» Исходный текст:
Обычно по воскресеньям, когда греки отдыхали, вместо них работали турки, но потом и они, занятые севом, перестали приходить. Это, как и дождливая погода, ввергает Шлимана в плохое настроение, но оно длится недолго: в раскопе внезапно начинается слой, где находят множество каменных ножей и топоров самой примитивной формы. Но ведь каменный век был задолго до Трои? Почему же тогда предметы, относящиеся к каменному веку, залегают так высоко? Изделия из камня исчезают столь же внезапно, как н появились, — идет слой, в котором много черепков с изображением круглых глаз и полосой между ними. Они напоминают совиные головы. Может быть, это предки священной птицы, принадлежавшей Афине Палладе? Все чаще встречаются странные «волчки» или «вулканы». Может быть, это посвятительные приношения? Но кому и ради чего? А каменные и глиняные фаллы — что означают они? Может быть, в древности существовал народ, поклонявшийся Приапу?
«Я знаю только то, что ничего не знаю». К этому выводу Сократа приходит и Шлиман, столкнувшись с вопросами, на которые он не может ничего ответить ни себе, ни миру. Подобных вещей он так же не ожидал здесь, как статуй или драгоценностей.
«Мои притязания весьма скромны, — заканчивает он в этот дождливый день свой отчет. — Ведь с самого начала единственная цель моих раскопок — найти Трою, о местоположении которой сотни ученых написали сотни трудов, но которую еще никто не пытался обнаружить путем раскопок».
Он останавливается и задумчиво смотрит на равнину, подернутую пеленой дождя. У краешков рта появляется горькая складка, и он добавляет; «Даже если мне и не удастся этого сделать, я все же буду испытывать удовлетворение, что мои труды позволили мне проникнуть в глубочайшую темь доисторической эпохи. Нахождение орудий каменного века поэтому еще больше распалило мое желание достичь того места, на которое вступили первые пришедшие сюда люди, и я хочу достичь его, даже если мне и придется рыть еще на глубину пятидесяти футов».
Деревянный домик, где живет Шлиман с женою, был построен в первые же дни. Единственная мебель— железные кровати и ящик, заменяющий стол, основное питание — консервы. Иногда в постель попадают змеи, а в еду — скорпионы. Когда идет дождь, надо раскрывать над собой зонты. Софья не унывает, а поскольку ее не мучают и приступы лихорадки, от которых, несмотря на огромные дозы хинина, часто страдает Генрих, она чувствует себя здесь даже привольнее, чем среди роскоши Парижа. Она испытывает почти сожаление, когда в конце ноября приходится прекратить работы, ибо окончательно настает сезон дождей.
Раскопки возобновляются 1 апреля 1872 года, в шесть часов утра, силами ста рабочих — греков нз деревень Ренкёй, Калифатли и Енишахир. К счастью, директор Пирейской железной дороги, англичанин, предоставил Шлиману семерых опытных десятников, а строитель Ламийской дороги отдал на месяц в его распоряжение француза инженера. В этот раскопочный сезон цель должна быть достигнута! Поэтому надо прорезать весь холм новым рвом шириной в семьдесят метров. Господин Лоран, инженер, считает, что предстоит вынуть приблизительно восемьдесят тысяч кубометров грунта, если материк находится на глубине четырнадцати метров.

(Сохранённые строки)

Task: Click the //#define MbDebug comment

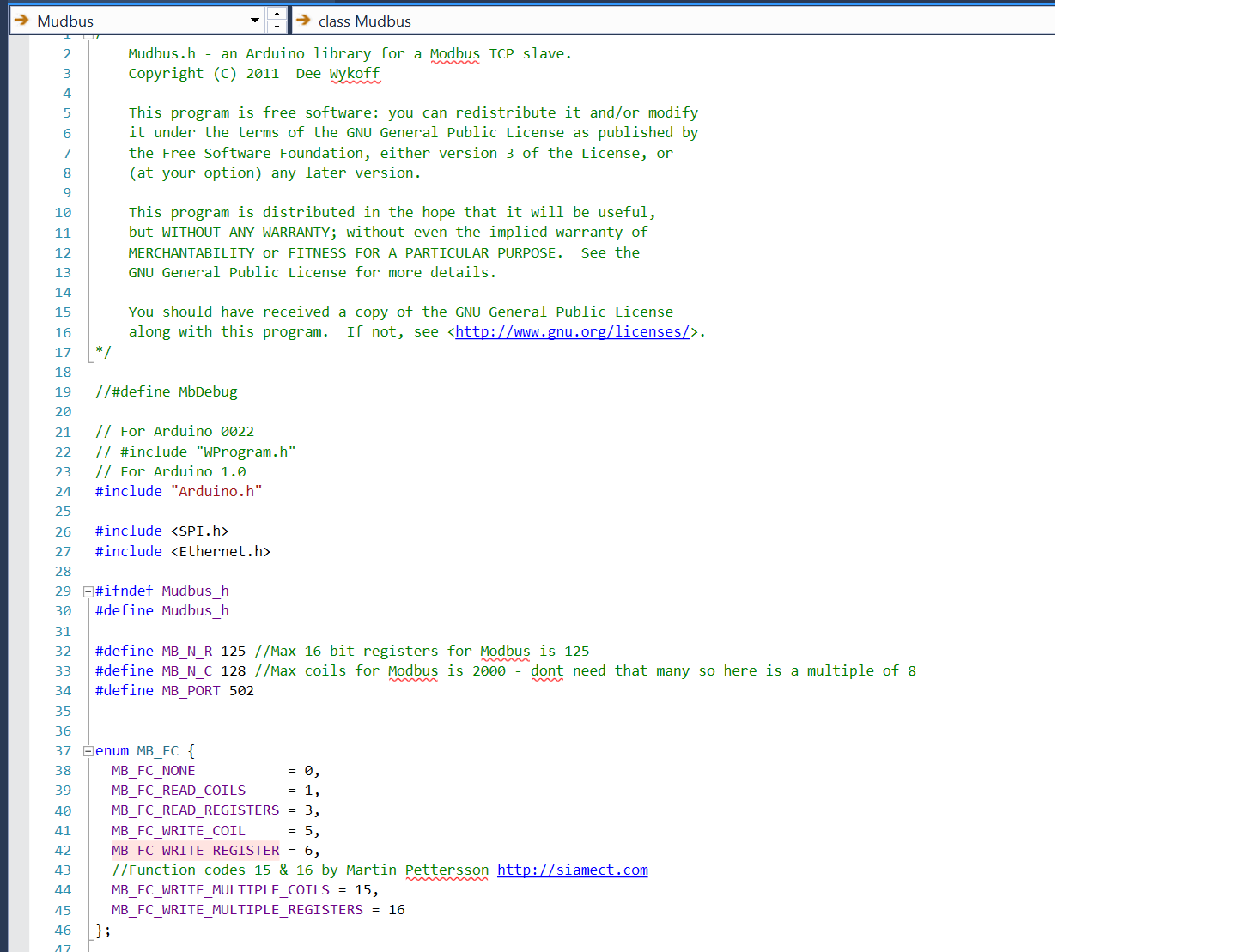Action: click(x=166, y=391)
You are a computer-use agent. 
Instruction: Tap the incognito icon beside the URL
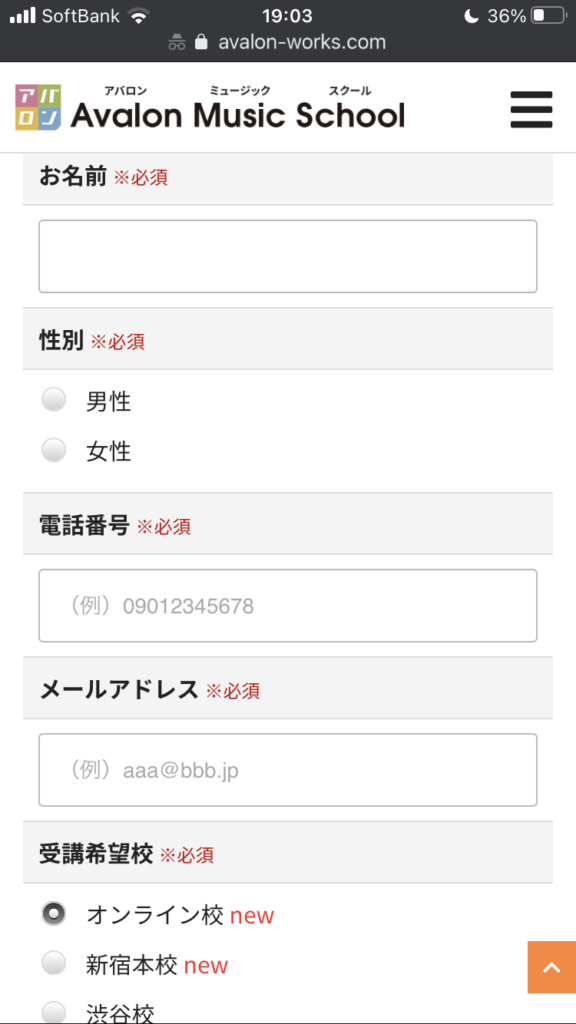[177, 42]
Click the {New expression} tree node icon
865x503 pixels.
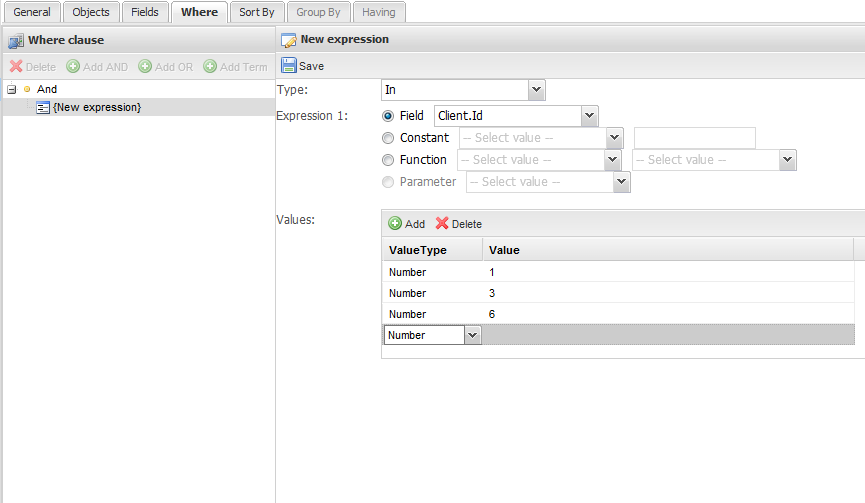tap(43, 108)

» Задание 1:
Назовите все деревни, из которых, согласно отрывку, пришли рабочие, возобновившие раскопки в 1872 году.
» Задание 2:
В котором часу, по словам отрывка, возобновились раскопки 1 апреля 1872 года?
» Задание 3:
Пожалуйста, выведите без изменений фрагмент отрывка от «Деревянный домик, где» до «настает сезон дождей.».

» Ожидаемый ответ 1:
Ренкёй, Калифатли, Енишахир

» Ожидаемый ответ 2:
В шесть часов утра.

» Ожидаемый ответ 3:
Деревянный домик, где живет Шлиман с женою, был построен в первые же дни. Единственная мебель— железные кровати и ящик, заменяющий стол, основное питание — консервы. Иногда в постель попадают змеи, а в еду — скорпионы. Когда идет дождь, надо раскрывать над собой зонты. Софья не унывает, а поскольку ее не мучают и приступы лихорадки, от которых, несмотря на огромные дозы хинина, часто страдает Генрих, она чувствует себя здесь даже привольнее, чем среди роскоши Парижа. Она испытывает почти сожаление, когда в конце ноября приходится прекратить работы, ибо окончательно настает сезон дождей.